PAGE TEXT.
Advanced Financial Schema Example

This example shows a more complex schema for extracting detailed shareholding information:

{
  "type": "object",
  "properties": {
    "shares held by Punjab National bank": {
      "type": "string",
      "description": "shares held by Punjab National bank"
    },
    "shares held by IFCI": {
      "type": "string",
      "description": "shares held by IFCI"
    },
    "shareholding pattern": {
      "type": "object",
      "description": "shareholding pattern",
      "properties": {
        "Percentage holding": {
          "type": "array",
          "description": "percentage holding of shareholders in ACRE",
          "items": {
            "type": "string",
            "description": "percentage holding of shareholders in ACRE"
          }
        },
        "Name of shareholders": {
          "type": "array",
          "description": "Names of shareholders in ACRE",
          "items": {
            "type": "string",
            "description": "Names of shareholders in ACRE"
          }
        }
      },
      "required": ["Percentage holding", "Name of shareholders"],
      "additionalProperties": false
    },
    "names of board of directors": {
      "type": "array",
      "description": "list of names of members of board of directors in ACRE",
      "items": {
        "type": "object",
        "properties": {
          "names of board of directors": {
            "type": "string",
            "description": "list of names of members of board of directors in ACRE"
          }
        },
        "required": ["names of board of directors"],
        "additionalProperties": false
      }
    }
  },
  "required": [
    "shares held by Punjab National bank", 
    "shares held by IFCI", 
    "shareholding pattern", 
    "names of board of directors"
  ],
  "additionalProperties": false
}

Citation Extraction Schema

{
  "type": "object",
  "properties": {
    "title": {
      "type": "string",
      "description": "Document title or paper title"
    },
    "authors": {
      "type": "array",
      "description": "List of author names",
      "items": {
        "type": "string"
      }
    },
    "publication_date": {
      "type": "string",
      "description": "Publication date in YYYY-MM-DD format"
    },
    "journal_name": {
      "type": "string",
      "description": "Name of journal or publication venue"
    },
    "doi": {
      "type": "string",
      "description": "Digital Object Identifier"
    },
    "abstract": {
      "type": "string",
      "description": "Document abstract or summary"
    },
    "keywords": {
      "type": "array",
      "description": "Key terms and subject keywords",
      "items": {
        "type": "string"
      }
    },
    "references": {
      "type": "array",
      "description": "List of cited references",
      "items": {
        "type": "string"
      }
    }
  },
  "required": ["title", "authors"],
  "additionalProperties": false
}

Legal Document Schema

{
  "type": "object",
  "properties": {
    "document_type": {
      "type": "string",
      "description": "Type of legal document (contract, agreement, etc.)"
    },
    "parties": {
      "type": "array",
      "description": "Names of parties involved",
      "items": {
        "type": "object",
        "properties": {
          "name": {
            "type": "string",
            "description": "Party name"

INFORMATION SHOWN.
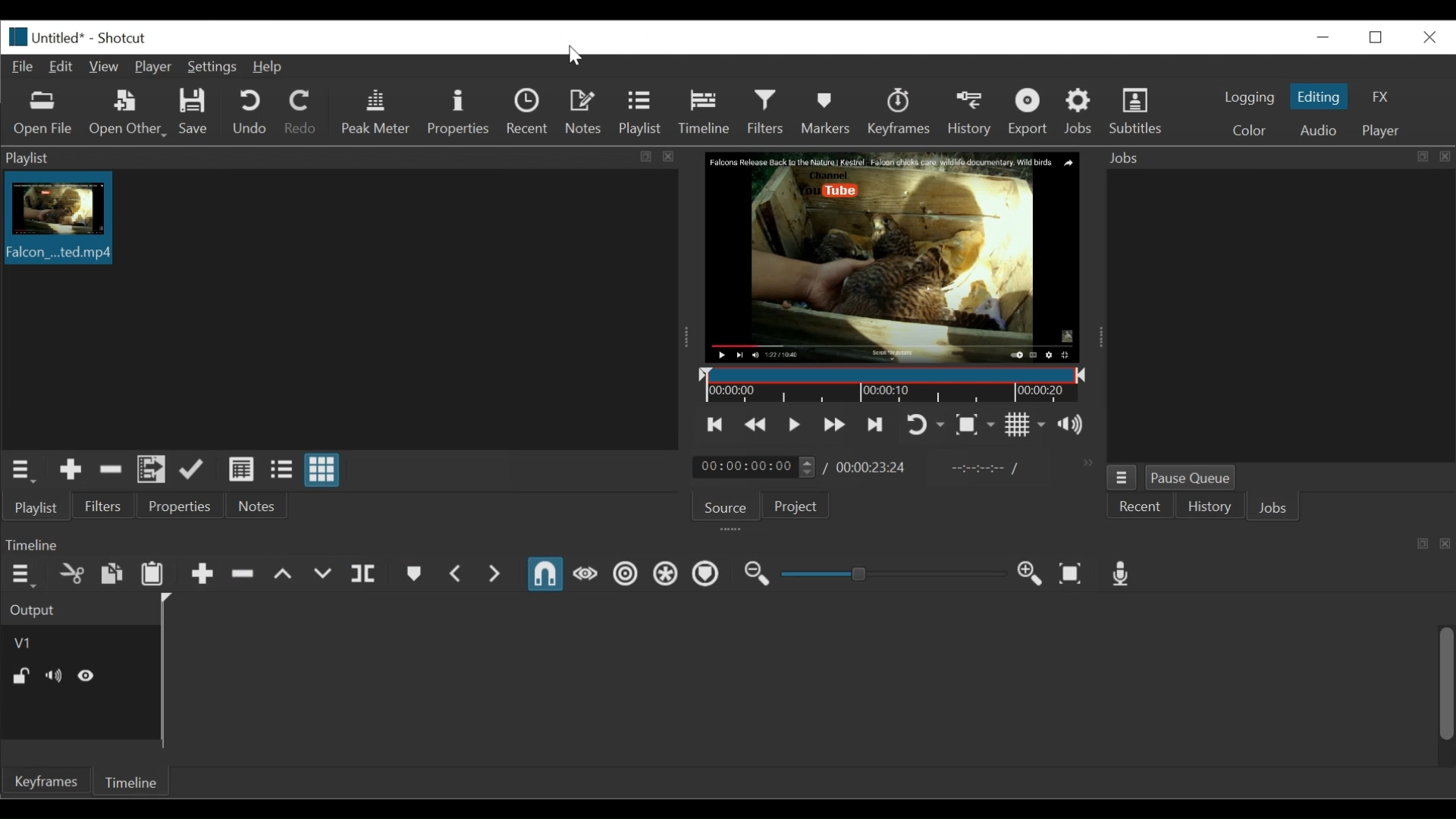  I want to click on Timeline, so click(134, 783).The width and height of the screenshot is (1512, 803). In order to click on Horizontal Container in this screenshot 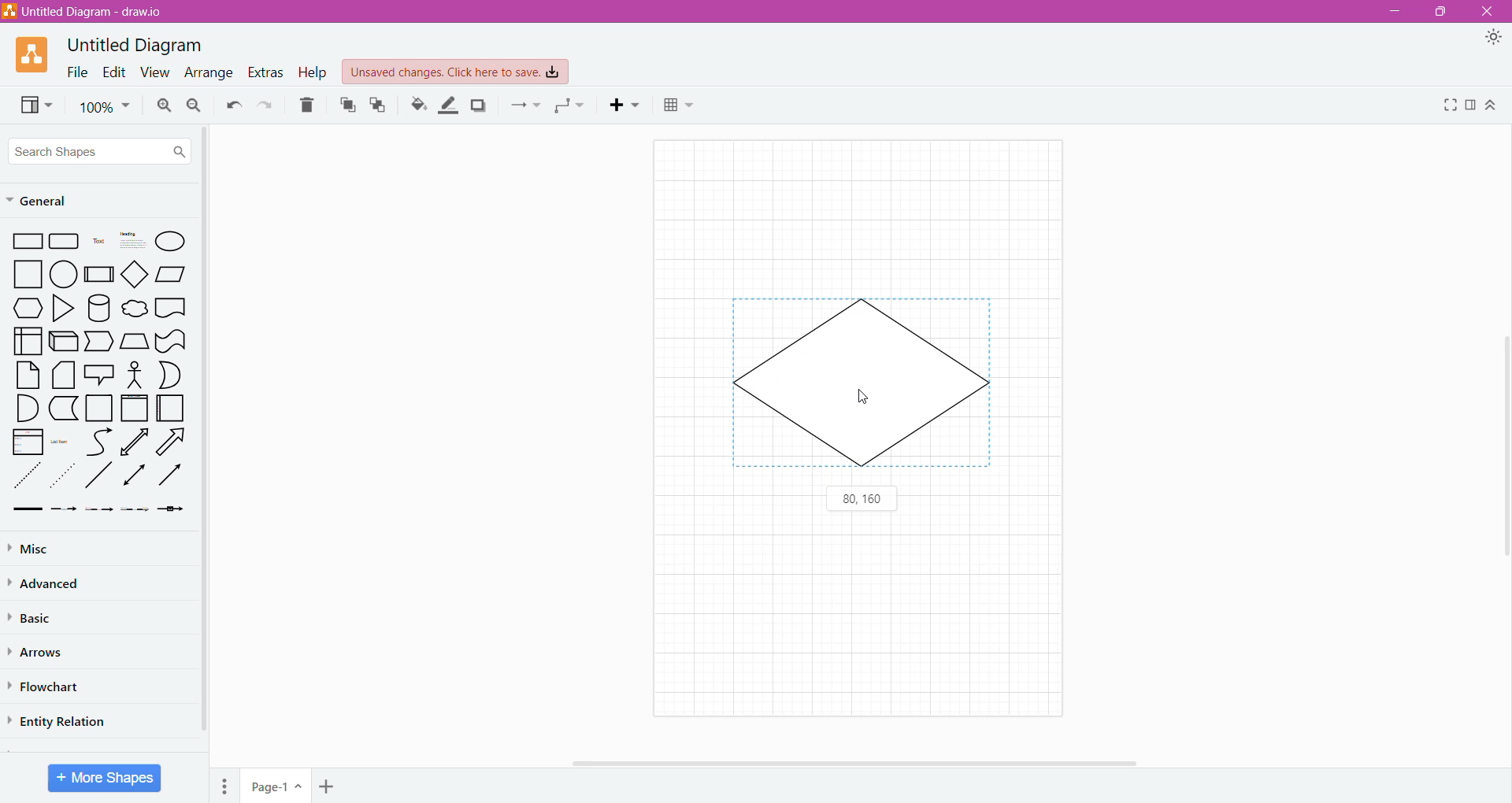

AIM.
Which two fields does the citation extraction schema in the page text above list as required?

OUTPUT FOR THIS TASK.
The title and authors fields.